„Deutsch-tunesisches Kooperationsprojekt zur Biodiversität“: Eine Software aus Jena hilft dabei, Pflanzenvielfalt zu erkennen
Forschungsreisende wie Charles Darwin oder Alexander von Humboldt brachten zahllose Pflanzen und Tiere von ihren Expeditionen mit. Ausgestopft oder getrocknet bildeten sie in vielen Fällen den Grundstock wissenschaftlicher Sammlungen. Ein Beispiel für eine solche Sammlung ist das Herbarium Haussknecht der Universität Jena, in dem u. a. eine große Zahl sogenannter Typusbelege aufbewahrt wird. Das sind in der Regel getrocknete Pflanzen, die von enormer wissenschaftlicher Bedeutung bei der Namensgebung sind.
Mit diesen Belegen wurde beispielsweise eine neue Art beschrieben oder die Abgrenzung zu anderen vorgenommen. Ein großer Teil dieser Belege wurde in den letzten Jahren digitalisiert und liegt in Form hochauflösender Bilder vor. Wissenschaftlerinnen und Wissenschaftler der Universität Jena wollen nun gemeinsam mit Kollegen von der Universität Sfax in Tunesien diese Datenmengen besser nutzbar machen.

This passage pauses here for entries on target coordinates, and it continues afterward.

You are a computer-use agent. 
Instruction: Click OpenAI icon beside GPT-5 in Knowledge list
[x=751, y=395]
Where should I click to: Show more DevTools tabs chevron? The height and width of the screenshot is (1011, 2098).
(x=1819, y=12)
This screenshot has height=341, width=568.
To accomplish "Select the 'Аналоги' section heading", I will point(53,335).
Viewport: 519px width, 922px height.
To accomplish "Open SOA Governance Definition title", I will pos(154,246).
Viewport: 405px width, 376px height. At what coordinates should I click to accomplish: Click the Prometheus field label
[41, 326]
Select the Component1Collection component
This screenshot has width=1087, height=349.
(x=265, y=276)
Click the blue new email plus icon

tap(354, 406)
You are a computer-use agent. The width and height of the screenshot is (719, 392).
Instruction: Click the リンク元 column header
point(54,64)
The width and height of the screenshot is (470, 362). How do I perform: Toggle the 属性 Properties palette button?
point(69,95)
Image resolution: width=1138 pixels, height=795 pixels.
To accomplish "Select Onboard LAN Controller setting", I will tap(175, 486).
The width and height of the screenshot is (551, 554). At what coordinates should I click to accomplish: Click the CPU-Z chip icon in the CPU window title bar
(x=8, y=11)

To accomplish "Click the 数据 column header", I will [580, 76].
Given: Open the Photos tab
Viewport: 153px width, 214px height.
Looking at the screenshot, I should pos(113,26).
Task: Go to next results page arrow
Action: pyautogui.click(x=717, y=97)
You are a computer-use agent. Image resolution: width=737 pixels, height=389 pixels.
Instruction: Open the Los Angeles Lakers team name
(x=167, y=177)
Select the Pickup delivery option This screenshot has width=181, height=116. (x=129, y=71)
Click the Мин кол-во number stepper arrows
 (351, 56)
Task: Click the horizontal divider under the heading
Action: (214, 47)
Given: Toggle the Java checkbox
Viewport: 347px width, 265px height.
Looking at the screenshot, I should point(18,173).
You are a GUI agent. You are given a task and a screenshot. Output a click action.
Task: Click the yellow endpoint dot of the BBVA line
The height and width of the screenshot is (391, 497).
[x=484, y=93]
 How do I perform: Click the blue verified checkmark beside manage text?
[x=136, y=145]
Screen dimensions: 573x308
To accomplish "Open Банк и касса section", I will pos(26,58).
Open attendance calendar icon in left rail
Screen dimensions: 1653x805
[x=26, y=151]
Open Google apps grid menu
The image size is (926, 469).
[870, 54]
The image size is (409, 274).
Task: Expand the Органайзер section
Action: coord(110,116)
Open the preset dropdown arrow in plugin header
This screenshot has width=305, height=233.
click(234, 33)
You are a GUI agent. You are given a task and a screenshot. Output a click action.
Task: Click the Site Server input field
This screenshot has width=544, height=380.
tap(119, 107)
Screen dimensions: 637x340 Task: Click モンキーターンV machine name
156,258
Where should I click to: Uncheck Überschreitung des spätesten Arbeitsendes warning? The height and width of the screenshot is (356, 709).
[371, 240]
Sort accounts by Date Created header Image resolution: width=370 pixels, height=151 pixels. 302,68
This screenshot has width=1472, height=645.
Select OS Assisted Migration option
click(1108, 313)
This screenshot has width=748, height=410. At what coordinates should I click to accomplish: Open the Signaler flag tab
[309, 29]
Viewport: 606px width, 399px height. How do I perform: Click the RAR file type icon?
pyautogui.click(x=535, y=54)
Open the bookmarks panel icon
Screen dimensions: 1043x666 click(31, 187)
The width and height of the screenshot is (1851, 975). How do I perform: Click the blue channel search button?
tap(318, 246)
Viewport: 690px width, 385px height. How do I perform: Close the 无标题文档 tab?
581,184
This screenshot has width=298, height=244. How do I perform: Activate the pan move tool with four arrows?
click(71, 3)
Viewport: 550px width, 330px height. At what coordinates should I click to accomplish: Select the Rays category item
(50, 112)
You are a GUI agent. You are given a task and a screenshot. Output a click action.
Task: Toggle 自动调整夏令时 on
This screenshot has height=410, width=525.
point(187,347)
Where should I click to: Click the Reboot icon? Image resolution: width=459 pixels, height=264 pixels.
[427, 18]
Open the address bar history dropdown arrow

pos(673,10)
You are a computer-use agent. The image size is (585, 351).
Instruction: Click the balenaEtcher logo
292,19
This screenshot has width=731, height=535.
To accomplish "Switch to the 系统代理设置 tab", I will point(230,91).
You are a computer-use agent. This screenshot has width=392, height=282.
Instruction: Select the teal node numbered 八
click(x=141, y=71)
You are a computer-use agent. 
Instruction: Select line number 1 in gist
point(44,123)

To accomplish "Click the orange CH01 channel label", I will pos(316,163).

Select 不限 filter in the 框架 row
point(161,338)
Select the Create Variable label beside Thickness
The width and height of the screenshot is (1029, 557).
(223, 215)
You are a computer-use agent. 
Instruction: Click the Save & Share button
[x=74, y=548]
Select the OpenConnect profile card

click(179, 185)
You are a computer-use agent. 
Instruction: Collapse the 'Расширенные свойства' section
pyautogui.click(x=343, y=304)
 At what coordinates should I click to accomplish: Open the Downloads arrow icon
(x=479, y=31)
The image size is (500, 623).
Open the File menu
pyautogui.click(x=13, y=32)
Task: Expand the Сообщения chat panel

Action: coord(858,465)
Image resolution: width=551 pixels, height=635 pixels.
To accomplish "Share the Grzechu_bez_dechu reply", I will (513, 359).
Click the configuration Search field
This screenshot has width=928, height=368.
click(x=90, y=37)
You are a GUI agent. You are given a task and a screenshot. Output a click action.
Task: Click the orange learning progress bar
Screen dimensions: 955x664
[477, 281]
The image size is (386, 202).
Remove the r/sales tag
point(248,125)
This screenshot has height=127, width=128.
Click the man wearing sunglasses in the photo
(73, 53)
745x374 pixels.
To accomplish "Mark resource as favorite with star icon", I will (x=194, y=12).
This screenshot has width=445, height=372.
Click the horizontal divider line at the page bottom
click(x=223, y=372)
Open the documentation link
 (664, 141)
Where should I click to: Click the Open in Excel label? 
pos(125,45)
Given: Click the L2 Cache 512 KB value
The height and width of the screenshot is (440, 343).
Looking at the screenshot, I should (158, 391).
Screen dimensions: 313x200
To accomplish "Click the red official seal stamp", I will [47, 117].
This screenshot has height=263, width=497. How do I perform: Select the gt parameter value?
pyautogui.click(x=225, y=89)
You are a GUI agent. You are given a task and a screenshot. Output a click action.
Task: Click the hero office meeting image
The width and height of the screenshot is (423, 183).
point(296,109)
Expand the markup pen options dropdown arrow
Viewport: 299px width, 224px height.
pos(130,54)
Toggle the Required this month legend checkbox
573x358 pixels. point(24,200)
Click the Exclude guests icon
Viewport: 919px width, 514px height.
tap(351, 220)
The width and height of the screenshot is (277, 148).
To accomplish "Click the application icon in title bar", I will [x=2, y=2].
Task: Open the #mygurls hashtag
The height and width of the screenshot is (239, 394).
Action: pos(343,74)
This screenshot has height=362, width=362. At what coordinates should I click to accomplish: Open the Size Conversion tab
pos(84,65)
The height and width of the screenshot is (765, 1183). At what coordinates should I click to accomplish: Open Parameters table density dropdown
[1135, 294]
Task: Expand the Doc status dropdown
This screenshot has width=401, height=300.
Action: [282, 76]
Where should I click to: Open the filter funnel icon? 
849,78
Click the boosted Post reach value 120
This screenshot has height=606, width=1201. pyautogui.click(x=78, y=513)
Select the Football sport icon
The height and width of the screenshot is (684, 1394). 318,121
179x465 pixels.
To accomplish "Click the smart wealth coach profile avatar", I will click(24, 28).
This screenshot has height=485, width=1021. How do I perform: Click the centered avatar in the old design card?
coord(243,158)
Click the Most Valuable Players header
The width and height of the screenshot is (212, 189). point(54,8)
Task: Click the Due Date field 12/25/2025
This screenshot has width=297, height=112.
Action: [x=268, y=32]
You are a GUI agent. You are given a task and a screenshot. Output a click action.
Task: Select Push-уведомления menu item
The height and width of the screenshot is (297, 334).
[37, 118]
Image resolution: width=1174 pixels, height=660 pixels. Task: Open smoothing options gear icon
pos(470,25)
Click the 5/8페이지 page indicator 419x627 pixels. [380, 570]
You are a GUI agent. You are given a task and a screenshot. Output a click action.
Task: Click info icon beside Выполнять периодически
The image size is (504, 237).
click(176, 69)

„Wir wollen die Opensource-Datenmanagementsoftware BEXIS 2, die federführend von uns in Jena entwickelt wird, so erweitern, dass sie die Digitalisate zusammen mit den von uns extrahierten Daten speichern und den Wissenschaftlern bereitstellen kann“, sagt Prof. Dr. Birgitta König-Ries von der Universität Jena. Die Inhaberin der Heinz-Nixdorf-Professur für verteilte Informationssysteme erläutert, dass dazu ein Modul erstellt wird, mit dem Digitalisate, aber auch Video- und Audioaufnahmen verwaltet werden können. In Zusammenarbeit mit den Partnern Prof. Dr. Frank H. Hellwig und Dr. Jörn Hentschel vom Herbarium Haussknecht soll mit den digitalisierten Typusbelegen begonnen werden.
„Um Wissenschaftlern eine effiziente Suche aus den Daten zu ermöglichen, sollen Informationen wie Blattform und Blattgröße automatisch extrahiert werden“, sagt Dr. Jitendra Gaikwad, Leiter der Biodiversitätsinformatikgruppe des Deutschen Zentrums für integrative Biodiversitätsforschung (iDiv) Halle–Jena–Leipzig. Der Wissenschaftler leitet das Projekt MAMUDS, das gerade gestartet wurde. MAMUDS steht für „Managing Multimedia Data for Science“ und wird vom Bundesforschungsministerium für die Dauer von zwei Jahren mit rund 25.000 Euro gefördert. In gleicher Höhe kommt noch eine Förderung durch das tunesische Forschungsministerium hinzu.
Die Idee zu diesem neuen Projekt entstand im Rahmen der Zusammenarbeit im DAAD-geförderten Bio-Dialog, einer Kooperation der Universität Jena mit Universitäten in Tunesien und Ägypten. Prof. König-Ries betont, dass die Expertise aller beteiligten Wissenschaftlerinnen und Wissenschaftler die Voraussetzung für das Gelingen des neuen Projekts sei. Dazu gehört Martin Hohmuth, ein Informatiker aus der iDiv-Biodiversitätsinformatikgruppe. Hohmuth sagt, die Software für das neue Modul müsse zunächst sozusagen trainiert werden. Gelingt das, können Wissenschaftler später gezielt in der Bildersammlung suchen, zum Beispiel nach Pflanzen mit ovalen Blättern.
Ein weiterer Partner ist Dr. Jens Kattge vom Max-Planck-Institut für Biogeochemie in Jena. Kattge ist eine der treibenden Kräfte hinter der TRY-Datenbank, der weltweit größten Datenbank für Pflanzeneigenschaften. Die tunesischen Partner wiederum verfügen über Expertise in der Verwaltung von Multimediadaten sowie der Extraktion von Informationen aus Bilddaten. Nach Abschluss des MAMUDS-Projekts werden sowohl die entwickelten Werkzeuge als auch die erhobenen Daten der Gemeinschaft von Biodiversitätsforschern zugänglich sein. So können Forscher in der ganzen Welt von den Ergebnissen des Projekts profitieren. Neben den technischen Zielen soll durch Workshops und Trainingskurse vor Ort in Tunesien das Bewusstsein für die Bedeutung der biologischen Vielfalt geschärft werden.